Exercise goal:
Transcribe every line below exactly; no image goes into the output.

--- The data Enclosed Below ---

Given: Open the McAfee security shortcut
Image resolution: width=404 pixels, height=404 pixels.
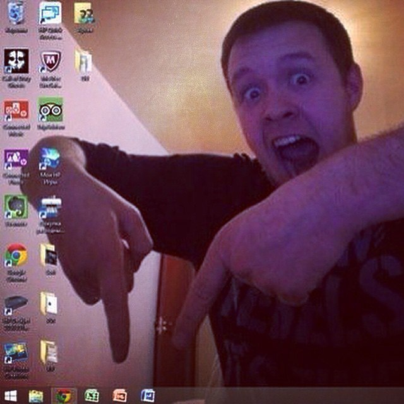Looking at the screenshot, I should coord(50,61).
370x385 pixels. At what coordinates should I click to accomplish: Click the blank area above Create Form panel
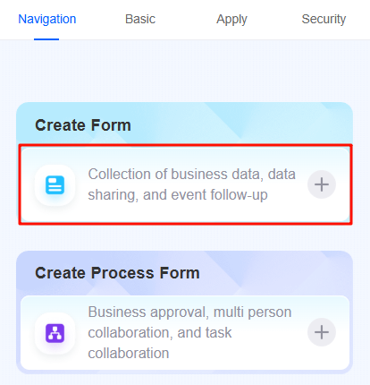pyautogui.click(x=185, y=71)
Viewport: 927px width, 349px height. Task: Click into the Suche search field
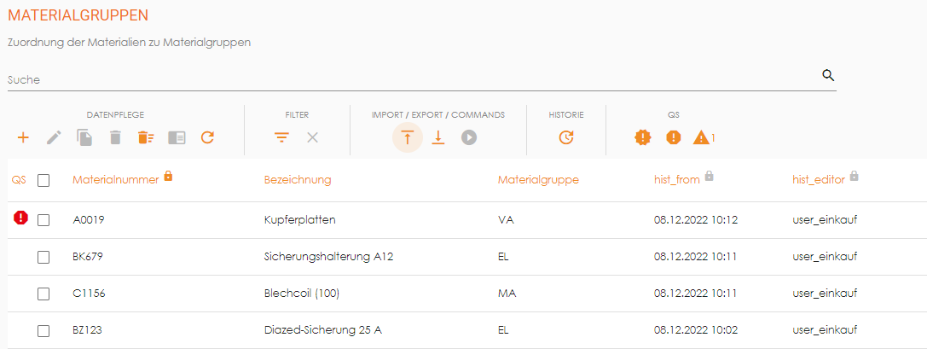pyautogui.click(x=409, y=79)
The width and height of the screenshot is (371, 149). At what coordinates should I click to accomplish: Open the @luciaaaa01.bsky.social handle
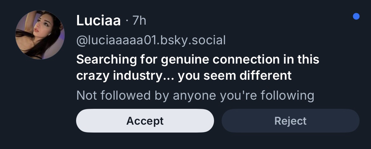pos(151,40)
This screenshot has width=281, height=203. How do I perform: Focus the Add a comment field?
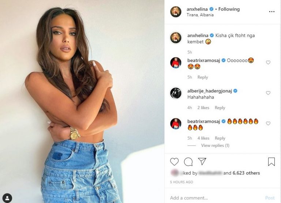[215, 198]
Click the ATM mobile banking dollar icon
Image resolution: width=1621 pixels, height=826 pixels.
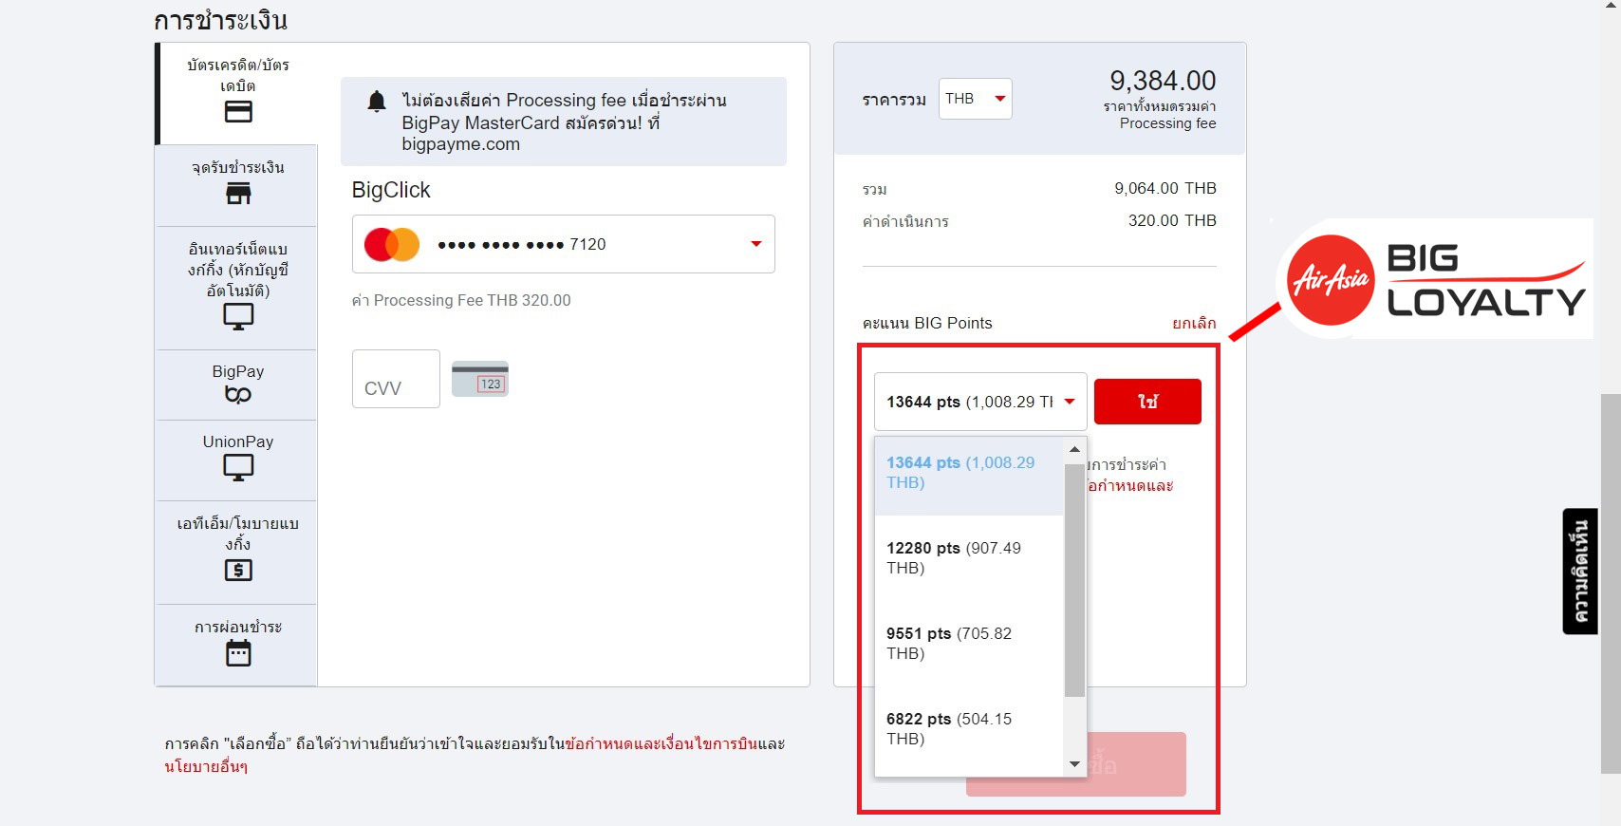(x=237, y=570)
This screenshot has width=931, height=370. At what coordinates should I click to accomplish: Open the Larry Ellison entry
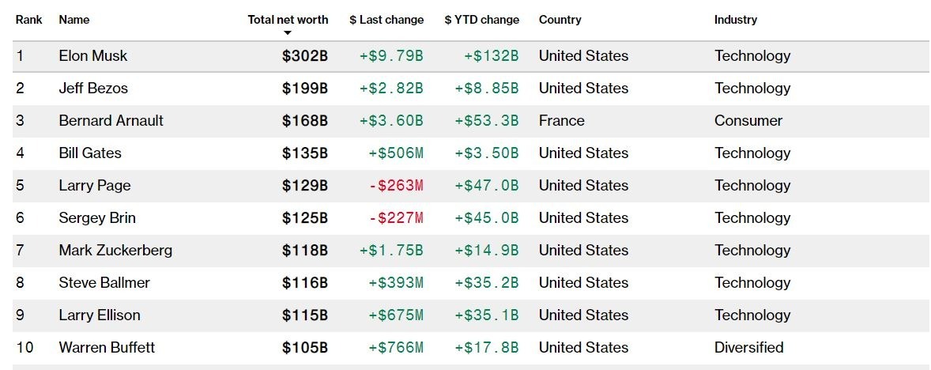coord(99,315)
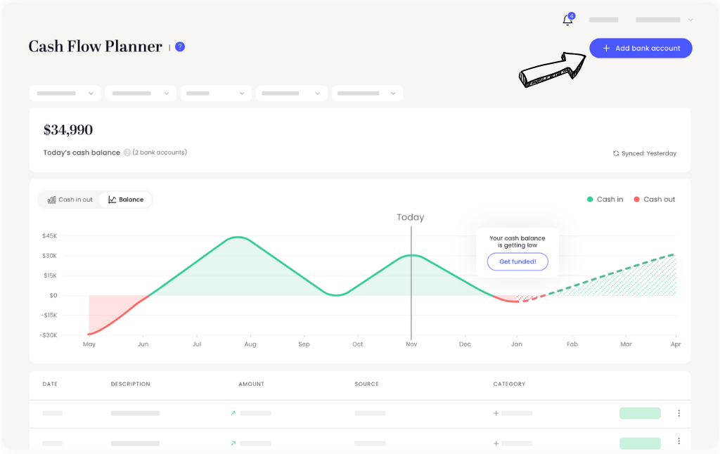Click the Synced: Yesterday refresh icon
This screenshot has height=454, width=720.
tap(615, 153)
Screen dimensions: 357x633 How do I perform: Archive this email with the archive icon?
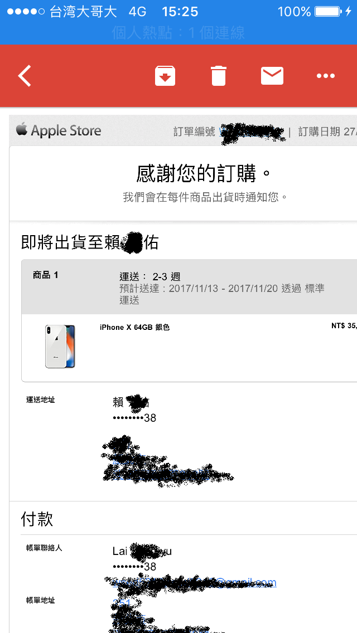click(x=165, y=76)
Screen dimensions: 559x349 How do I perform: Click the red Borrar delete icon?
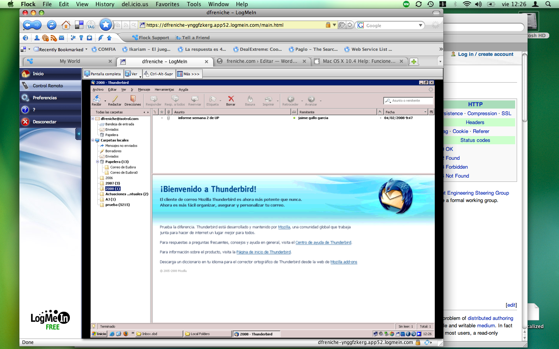[x=231, y=100]
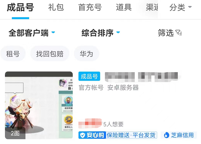
Task: Click the blue 成品号 listing tag
Action: [89, 76]
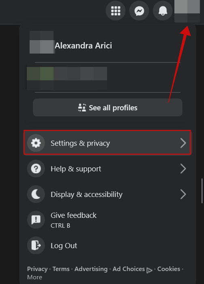Select the Give feedback menu entry

(x=107, y=220)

--- End of Enclosed The data ---

Solution to the problem:
Given: Open the McAfee security shortcut
Image resolution: width=404 pixels, height=404 pixels.
Looking at the screenshot, I should coord(50,61).
370x385 pixels. At what coordinates should I click to accomplish: Click the blank area above Create Form panel
pyautogui.click(x=185, y=71)
Viewport: 927px width, 349px height. Task: Click into the Suche search field
pyautogui.click(x=409, y=79)
The width and height of the screenshot is (371, 149). At what coordinates should I click to accomplish: Open the @luciaaaa01.bsky.social handle
pos(151,40)
This screenshot has width=281, height=203. How do I perform: Focus the Add a comment field?
[215, 198]
Click the ATM mobile banking dollar icon
Image resolution: width=1621 pixels, height=826 pixels.
(x=237, y=570)
This screenshot has width=931, height=370. At what coordinates should I click to accomplish: Open the Larry Ellison entry
coord(99,315)
Click the Synced: Yesterday refresh icon
This screenshot has height=454, width=720.
tap(615, 153)
Screen dimensions: 357x633 How do I perform: Archive this email with the archive icon?
click(x=165, y=76)
Screen dimensions: 559x349 How do I perform: Click the red Borrar delete icon?
[x=231, y=100]
Task: Click the blue 成品号 listing tag
Action: [89, 76]
Select the Give feedback menu entry

(x=107, y=220)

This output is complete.